In the journal PLoS Computational Biology, the Kobe University researchers report that their model has an accuracy of 95% in predicting the true behavioral state of the animal without the need to remove noise or pre-define a region of interest. In addition, their model made these accurate predictions based on just 0.17 seconds of data, meaning that they could achieve near real-time speeds. Also, this worked across five different individuals, which shows that the model could filter out individual characteristics.
Identifying Key Data for Predictions
The neuroscientists then went on to identify which parts of the image data were mainly responsible for the prediction by deleting portions of the data and observing the performance of the model in that state. The worse the prediction became, the more important that data was. “This ability of our model to identify critical cortical regions for behavioral classification is particularly exciting, as it opens the lid of the ‘black box’ aspect of deep learning techniques,” explains Ajioka.
Taken together, the Kobe University team established a generalizable technique to identify behavioral states from whole-cortex functional imaging data and developed a technique to identify which portions of the data the predictions are based on. Ajioka explains why this is relevant. “This research establishes the foundation for further developing brain-machine interfaces capable of near real-time behavior decoding using non-invasive brain imaging.”
Reference: “End-to-end deep learning approach to mouse behavior classification from cortex-wide calcium imaging” by Takehiro Ajioka, Nobuhiro Nakai, Okito Yamashita and Toru Takumi, 13 March 2024, PLOS Computational Biology.
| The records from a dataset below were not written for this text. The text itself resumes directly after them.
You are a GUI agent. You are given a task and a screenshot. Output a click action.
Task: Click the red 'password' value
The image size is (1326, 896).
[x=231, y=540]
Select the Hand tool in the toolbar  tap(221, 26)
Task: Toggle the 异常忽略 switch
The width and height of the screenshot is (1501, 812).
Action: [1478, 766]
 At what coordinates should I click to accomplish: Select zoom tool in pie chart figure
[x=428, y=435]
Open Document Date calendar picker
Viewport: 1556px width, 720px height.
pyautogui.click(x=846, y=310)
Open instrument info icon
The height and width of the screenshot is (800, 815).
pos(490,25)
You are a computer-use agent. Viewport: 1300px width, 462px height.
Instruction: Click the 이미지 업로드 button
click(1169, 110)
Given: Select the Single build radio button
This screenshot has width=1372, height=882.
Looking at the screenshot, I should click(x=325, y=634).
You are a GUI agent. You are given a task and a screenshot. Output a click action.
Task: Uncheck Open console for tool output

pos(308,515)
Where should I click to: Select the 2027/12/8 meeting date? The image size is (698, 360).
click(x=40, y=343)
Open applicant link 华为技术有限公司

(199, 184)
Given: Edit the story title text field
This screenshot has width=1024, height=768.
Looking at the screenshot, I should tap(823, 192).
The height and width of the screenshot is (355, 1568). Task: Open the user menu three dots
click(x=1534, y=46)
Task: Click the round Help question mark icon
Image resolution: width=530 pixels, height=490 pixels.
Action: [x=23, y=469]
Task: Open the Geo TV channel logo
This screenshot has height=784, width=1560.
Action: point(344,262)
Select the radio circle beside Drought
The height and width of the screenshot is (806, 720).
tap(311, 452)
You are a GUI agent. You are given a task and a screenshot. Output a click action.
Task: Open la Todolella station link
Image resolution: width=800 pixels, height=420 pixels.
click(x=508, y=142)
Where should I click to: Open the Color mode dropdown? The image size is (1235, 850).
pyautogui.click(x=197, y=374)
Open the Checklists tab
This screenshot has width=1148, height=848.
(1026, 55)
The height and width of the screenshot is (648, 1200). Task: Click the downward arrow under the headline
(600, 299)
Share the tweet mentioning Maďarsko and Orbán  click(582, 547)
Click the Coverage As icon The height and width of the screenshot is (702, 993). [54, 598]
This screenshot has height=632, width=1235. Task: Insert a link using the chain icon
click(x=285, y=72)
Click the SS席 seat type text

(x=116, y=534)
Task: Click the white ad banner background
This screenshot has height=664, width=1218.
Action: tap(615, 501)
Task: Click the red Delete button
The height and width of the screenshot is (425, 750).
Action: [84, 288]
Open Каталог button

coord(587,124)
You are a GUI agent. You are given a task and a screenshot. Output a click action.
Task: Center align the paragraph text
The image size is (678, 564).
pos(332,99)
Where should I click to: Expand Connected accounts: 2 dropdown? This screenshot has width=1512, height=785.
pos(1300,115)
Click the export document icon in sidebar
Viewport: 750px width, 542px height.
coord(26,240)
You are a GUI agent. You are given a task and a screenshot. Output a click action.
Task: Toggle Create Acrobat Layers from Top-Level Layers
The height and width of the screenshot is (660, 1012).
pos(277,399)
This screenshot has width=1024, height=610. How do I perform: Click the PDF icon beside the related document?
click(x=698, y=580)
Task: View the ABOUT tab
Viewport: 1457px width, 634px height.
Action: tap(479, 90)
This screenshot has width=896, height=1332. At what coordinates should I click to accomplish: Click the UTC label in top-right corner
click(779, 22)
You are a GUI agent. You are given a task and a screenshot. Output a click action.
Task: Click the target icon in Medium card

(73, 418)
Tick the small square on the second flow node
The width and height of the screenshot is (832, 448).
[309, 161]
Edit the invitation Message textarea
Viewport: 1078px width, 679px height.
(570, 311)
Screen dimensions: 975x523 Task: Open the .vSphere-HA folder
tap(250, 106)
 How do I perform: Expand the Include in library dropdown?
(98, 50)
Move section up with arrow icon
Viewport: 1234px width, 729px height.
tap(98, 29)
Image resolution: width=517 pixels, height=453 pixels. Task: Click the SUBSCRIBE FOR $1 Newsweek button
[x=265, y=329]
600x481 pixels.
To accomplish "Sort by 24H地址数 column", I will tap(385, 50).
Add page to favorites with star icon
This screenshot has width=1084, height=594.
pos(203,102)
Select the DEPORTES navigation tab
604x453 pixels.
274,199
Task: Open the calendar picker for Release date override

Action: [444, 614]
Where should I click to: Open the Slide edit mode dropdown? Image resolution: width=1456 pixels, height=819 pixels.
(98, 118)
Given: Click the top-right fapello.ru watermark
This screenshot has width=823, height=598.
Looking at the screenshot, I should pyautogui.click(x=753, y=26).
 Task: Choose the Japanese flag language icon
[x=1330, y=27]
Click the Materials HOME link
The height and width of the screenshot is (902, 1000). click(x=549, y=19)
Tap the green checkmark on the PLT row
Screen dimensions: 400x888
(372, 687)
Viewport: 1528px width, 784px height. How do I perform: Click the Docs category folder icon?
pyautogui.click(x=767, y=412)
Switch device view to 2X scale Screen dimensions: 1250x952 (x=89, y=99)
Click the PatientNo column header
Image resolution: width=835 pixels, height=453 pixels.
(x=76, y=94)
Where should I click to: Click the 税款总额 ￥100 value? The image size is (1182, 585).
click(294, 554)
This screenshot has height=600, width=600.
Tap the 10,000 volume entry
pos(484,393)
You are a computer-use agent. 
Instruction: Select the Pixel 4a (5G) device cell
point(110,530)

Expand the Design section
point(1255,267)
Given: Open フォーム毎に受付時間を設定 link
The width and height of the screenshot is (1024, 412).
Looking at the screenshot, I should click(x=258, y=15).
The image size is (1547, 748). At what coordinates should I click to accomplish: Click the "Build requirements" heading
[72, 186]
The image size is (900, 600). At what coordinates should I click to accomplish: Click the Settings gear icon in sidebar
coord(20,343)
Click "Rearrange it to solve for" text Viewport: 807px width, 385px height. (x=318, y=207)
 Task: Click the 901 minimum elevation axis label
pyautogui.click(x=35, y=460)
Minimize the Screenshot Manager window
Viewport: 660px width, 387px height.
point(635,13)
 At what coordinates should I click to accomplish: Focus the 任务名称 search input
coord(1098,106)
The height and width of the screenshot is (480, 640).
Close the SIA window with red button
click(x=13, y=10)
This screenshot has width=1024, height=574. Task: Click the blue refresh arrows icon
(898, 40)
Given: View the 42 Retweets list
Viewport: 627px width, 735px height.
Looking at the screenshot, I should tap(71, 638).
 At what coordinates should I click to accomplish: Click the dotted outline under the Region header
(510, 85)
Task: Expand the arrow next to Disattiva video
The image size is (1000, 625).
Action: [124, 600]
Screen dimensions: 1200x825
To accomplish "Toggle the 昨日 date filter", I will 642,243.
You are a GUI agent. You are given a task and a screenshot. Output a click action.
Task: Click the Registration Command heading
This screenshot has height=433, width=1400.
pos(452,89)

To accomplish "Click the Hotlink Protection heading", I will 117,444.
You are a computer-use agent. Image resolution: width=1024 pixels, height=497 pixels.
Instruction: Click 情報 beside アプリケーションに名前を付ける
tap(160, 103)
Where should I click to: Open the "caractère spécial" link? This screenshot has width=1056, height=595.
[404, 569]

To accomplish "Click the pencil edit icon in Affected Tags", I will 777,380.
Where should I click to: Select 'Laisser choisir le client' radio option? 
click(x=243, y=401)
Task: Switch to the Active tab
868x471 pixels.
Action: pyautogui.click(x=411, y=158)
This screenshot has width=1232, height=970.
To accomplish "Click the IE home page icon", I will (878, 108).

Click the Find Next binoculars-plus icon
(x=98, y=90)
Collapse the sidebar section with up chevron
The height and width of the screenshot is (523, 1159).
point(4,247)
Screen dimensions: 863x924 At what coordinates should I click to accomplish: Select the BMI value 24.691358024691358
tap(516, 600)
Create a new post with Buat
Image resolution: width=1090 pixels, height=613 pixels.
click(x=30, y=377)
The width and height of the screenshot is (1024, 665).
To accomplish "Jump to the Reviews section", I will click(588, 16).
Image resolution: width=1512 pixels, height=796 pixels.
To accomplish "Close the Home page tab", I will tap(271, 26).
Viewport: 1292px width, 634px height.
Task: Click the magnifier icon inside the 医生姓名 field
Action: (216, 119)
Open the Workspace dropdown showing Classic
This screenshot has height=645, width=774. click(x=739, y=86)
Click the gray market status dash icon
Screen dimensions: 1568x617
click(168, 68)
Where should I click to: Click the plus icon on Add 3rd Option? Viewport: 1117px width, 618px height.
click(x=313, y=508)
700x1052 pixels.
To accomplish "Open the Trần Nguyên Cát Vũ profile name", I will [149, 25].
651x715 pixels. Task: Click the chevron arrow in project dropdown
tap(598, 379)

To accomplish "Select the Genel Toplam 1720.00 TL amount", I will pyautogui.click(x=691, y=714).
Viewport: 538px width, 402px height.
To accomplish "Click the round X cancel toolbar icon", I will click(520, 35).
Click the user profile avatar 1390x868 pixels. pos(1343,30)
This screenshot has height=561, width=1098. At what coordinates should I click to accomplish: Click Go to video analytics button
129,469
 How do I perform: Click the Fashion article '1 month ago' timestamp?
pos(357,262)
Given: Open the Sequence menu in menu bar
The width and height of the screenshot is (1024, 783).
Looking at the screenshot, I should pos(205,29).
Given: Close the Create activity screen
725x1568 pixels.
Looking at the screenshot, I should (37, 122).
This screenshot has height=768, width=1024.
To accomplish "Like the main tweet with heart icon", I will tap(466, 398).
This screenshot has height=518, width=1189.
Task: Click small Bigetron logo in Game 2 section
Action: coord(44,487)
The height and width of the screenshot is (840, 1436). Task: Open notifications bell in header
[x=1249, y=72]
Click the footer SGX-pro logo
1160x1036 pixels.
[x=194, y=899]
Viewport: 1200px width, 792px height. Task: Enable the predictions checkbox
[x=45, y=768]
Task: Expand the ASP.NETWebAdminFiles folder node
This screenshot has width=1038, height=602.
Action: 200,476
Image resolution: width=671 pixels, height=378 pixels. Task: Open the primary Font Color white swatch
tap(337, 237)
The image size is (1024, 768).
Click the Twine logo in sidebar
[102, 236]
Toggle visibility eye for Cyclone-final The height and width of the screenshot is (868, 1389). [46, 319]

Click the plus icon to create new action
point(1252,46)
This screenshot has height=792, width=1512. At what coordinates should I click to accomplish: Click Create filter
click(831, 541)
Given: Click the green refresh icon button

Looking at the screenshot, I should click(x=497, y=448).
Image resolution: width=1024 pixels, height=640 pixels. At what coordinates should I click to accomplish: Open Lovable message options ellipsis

DOI: 10.1371/journal.pcbi.1011074
This research was funded by the Japan Society for the Promotion of Science (grants JP16H06316, JP23H04233, JP23KK0132, JP19K16886, JP23K14673 and JP23H04138), the Japan Agency for Medical Research and Development (grant JP21wm0425011), the Japan Science and Technology Agency (grants JPMJMS2299 and JPMJMS229B), the National Center of Neurology and Psychiatry (grant 30-9), and the Takeda Science Foundation. It was conducted in collaboration with researchers from the ATR Neural Information Analysis Laboratories.